Material provided:
*** Begin section ***
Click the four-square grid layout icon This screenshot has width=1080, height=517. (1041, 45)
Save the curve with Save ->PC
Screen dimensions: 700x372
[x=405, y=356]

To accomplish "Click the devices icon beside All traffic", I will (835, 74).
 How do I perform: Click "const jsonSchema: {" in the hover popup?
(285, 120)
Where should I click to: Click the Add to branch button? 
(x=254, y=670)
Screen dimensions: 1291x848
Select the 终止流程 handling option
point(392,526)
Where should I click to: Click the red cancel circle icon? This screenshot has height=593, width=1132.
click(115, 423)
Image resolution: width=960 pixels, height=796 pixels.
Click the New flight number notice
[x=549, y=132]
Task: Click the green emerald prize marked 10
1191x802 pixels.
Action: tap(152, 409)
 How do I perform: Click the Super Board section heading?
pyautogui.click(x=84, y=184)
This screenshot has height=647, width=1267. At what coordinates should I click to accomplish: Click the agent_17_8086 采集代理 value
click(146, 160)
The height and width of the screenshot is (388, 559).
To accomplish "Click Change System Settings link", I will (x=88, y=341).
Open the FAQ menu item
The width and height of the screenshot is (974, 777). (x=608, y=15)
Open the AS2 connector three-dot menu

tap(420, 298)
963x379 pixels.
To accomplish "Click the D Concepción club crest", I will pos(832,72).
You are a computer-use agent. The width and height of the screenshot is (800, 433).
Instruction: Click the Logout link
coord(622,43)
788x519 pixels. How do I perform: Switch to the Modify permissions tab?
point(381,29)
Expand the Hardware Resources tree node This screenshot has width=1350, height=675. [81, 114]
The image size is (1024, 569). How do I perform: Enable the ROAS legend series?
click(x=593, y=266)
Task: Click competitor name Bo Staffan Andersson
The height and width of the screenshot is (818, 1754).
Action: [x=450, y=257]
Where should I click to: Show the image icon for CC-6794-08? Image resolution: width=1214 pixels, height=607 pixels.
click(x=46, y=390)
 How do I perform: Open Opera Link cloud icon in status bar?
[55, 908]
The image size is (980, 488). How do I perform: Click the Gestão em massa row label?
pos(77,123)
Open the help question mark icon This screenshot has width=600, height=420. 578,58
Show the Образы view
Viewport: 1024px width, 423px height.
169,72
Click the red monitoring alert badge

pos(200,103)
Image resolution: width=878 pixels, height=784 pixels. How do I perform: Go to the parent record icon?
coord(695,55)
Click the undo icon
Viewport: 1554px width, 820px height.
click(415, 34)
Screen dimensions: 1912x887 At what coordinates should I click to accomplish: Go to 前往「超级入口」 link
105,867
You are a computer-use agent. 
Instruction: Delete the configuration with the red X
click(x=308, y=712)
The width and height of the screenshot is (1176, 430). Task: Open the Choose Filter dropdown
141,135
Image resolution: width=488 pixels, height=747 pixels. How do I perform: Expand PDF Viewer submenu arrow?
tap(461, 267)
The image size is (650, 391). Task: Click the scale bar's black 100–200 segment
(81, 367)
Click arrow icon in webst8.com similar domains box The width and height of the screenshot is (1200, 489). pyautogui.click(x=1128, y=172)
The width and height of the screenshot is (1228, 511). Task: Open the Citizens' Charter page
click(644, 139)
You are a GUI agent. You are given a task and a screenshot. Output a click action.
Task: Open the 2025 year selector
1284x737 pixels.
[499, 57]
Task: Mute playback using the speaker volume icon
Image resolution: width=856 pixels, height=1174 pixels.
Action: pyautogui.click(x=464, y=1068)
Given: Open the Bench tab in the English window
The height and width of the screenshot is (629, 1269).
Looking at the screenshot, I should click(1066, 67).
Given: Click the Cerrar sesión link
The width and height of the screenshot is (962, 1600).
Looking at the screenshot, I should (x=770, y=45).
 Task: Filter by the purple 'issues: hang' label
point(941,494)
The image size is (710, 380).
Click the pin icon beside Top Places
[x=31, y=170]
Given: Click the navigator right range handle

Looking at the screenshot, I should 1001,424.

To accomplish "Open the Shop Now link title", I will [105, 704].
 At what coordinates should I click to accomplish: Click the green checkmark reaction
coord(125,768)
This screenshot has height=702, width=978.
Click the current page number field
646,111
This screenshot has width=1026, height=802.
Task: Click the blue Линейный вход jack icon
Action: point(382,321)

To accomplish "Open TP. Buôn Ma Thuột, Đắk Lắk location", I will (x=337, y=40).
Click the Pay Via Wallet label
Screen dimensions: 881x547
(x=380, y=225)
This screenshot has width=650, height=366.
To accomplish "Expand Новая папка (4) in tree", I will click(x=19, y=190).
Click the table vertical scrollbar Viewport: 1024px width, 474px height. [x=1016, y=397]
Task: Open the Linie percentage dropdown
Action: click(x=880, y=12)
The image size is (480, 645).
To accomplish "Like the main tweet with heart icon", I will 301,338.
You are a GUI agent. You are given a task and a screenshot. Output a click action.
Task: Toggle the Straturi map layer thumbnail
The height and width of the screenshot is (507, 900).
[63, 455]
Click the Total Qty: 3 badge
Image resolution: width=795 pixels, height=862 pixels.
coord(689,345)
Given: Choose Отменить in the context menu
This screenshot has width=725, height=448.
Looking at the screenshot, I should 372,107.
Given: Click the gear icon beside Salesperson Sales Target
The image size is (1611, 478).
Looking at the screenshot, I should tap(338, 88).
*** End section ***
Work required: All records are to be retyped exactly. None may be omitted.

Task result:
Click the four-square grid layout icon This screenshot has width=1080, height=517. (1041, 45)
Save the curve with Save ->PC
Screen dimensions: 700x372
[x=405, y=356]

To accomplish "Click the devices icon beside All traffic", I will (835, 74).
 How do I perform: Click "const jsonSchema: {" in the hover popup?
(285, 120)
Where should I click to: Click the Add to branch button? 
(x=254, y=670)
Screen dimensions: 1291x848
Select the 终止流程 handling option
point(392,526)
Where should I click to: Click the red cancel circle icon? This screenshot has height=593, width=1132.
click(115, 423)
Image resolution: width=960 pixels, height=796 pixels.
Click the New flight number notice
[x=549, y=132]
Task: Click the green emerald prize marked 10
1191x802 pixels.
Action: tap(152, 409)
 How do I perform: Click the Super Board section heading?
pyautogui.click(x=84, y=184)
This screenshot has height=647, width=1267. At what coordinates should I click to accomplish: Click the agent_17_8086 采集代理 value
click(146, 160)
The height and width of the screenshot is (388, 559).
To accomplish "Click Change System Settings link", I will (x=88, y=341).
Open the FAQ menu item
The width and height of the screenshot is (974, 777). (x=608, y=15)
Open the AS2 connector three-dot menu

tap(420, 298)
963x379 pixels.
To accomplish "Click the D Concepción club crest", I will pos(832,72).
You are a computer-use agent. The width and height of the screenshot is (800, 433).
Instruction: Click the Logout link
coord(622,43)
788x519 pixels. How do I perform: Switch to the Modify permissions tab?
point(381,29)
Expand the Hardware Resources tree node This screenshot has width=1350, height=675. [81, 114]
The image size is (1024, 569). How do I perform: Enable the ROAS legend series?
click(x=593, y=266)
Task: Click competitor name Bo Staffan Andersson
The height and width of the screenshot is (818, 1754).
Action: [x=450, y=257]
Where should I click to: Show the image icon for CC-6794-08? Image resolution: width=1214 pixels, height=607 pixels.
click(x=46, y=390)
 How do I perform: Open Opera Link cloud icon in status bar?
[55, 908]
The image size is (980, 488). How do I perform: Click the Gestão em massa row label?
pos(77,123)
Open the help question mark icon This screenshot has width=600, height=420. 578,58
Show the Образы view
Viewport: 1024px width, 423px height.
169,72
Click the red monitoring alert badge

pos(200,103)
Image resolution: width=878 pixels, height=784 pixels. How do I perform: Go to the parent record icon?
coord(695,55)
Click the undo icon
Viewport: 1554px width, 820px height.
click(415, 34)
Screen dimensions: 1912x887 At what coordinates should I click to accomplish: Go to 前往「超级入口」 link
105,867
You are a computer-use agent. 
Instruction: Delete the configuration with the red X
click(x=308, y=712)
The width and height of the screenshot is (1176, 430). Task: Open the Choose Filter dropdown
141,135
Image resolution: width=488 pixels, height=747 pixels. How do I perform: Expand PDF Viewer submenu arrow?
tap(461, 267)
The image size is (650, 391). Task: Click the scale bar's black 100–200 segment
(81, 367)
Click arrow icon in webst8.com similar domains box The width and height of the screenshot is (1200, 489). pyautogui.click(x=1128, y=172)
The width and height of the screenshot is (1228, 511). Task: Open the Citizens' Charter page
click(644, 139)
You are a GUI agent. You are given a task and a screenshot. Output a click action.
Task: Open the 2025 year selector
1284x737 pixels.
[499, 57]
Task: Mute playback using the speaker volume icon
Image resolution: width=856 pixels, height=1174 pixels.
Action: pyautogui.click(x=464, y=1068)
Given: Open the Bench tab in the English window
The height and width of the screenshot is (629, 1269).
Looking at the screenshot, I should click(1066, 67).
Given: Click the Cerrar sesión link
The width and height of the screenshot is (962, 1600).
Looking at the screenshot, I should (x=770, y=45).
 Task: Filter by the purple 'issues: hang' label
point(941,494)
The image size is (710, 380).
Click the pin icon beside Top Places
[x=31, y=170]
Given: Click the navigator right range handle

Looking at the screenshot, I should 1001,424.

To accomplish "Open the Shop Now link title", I will [105, 704].
 At what coordinates should I click to accomplish: Click the green checkmark reaction
coord(125,768)
This screenshot has height=702, width=978.
Click the current page number field
646,111
This screenshot has width=1026, height=802.
Task: Click the blue Линейный вход jack icon
Action: point(382,321)

To accomplish "Open TP. Buôn Ma Thuột, Đắk Lắk location", I will (x=337, y=40).
Click the Pay Via Wallet label
Screen dimensions: 881x547
(x=380, y=225)
This screenshot has width=650, height=366.
To accomplish "Expand Новая папка (4) in tree", I will click(x=19, y=190).
Click the table vertical scrollbar Viewport: 1024px width, 474px height. [x=1016, y=397]
Task: Open the Linie percentage dropdown
Action: click(x=880, y=12)
The image size is (480, 645).
To accomplish "Like the main tweet with heart icon", I will 301,338.
You are a GUI agent. You are given a task and a screenshot. Output a click action.
Task: Toggle the Straturi map layer thumbnail
The height and width of the screenshot is (507, 900).
[63, 455]
Click the Total Qty: 3 badge
Image resolution: width=795 pixels, height=862 pixels.
coord(689,345)
Given: Choose Отменить in the context menu
This screenshot has width=725, height=448.
Looking at the screenshot, I should 372,107.
Given: Click the gear icon beside Salesperson Sales Target
The image size is (1611, 478).
Looking at the screenshot, I should tap(338, 88).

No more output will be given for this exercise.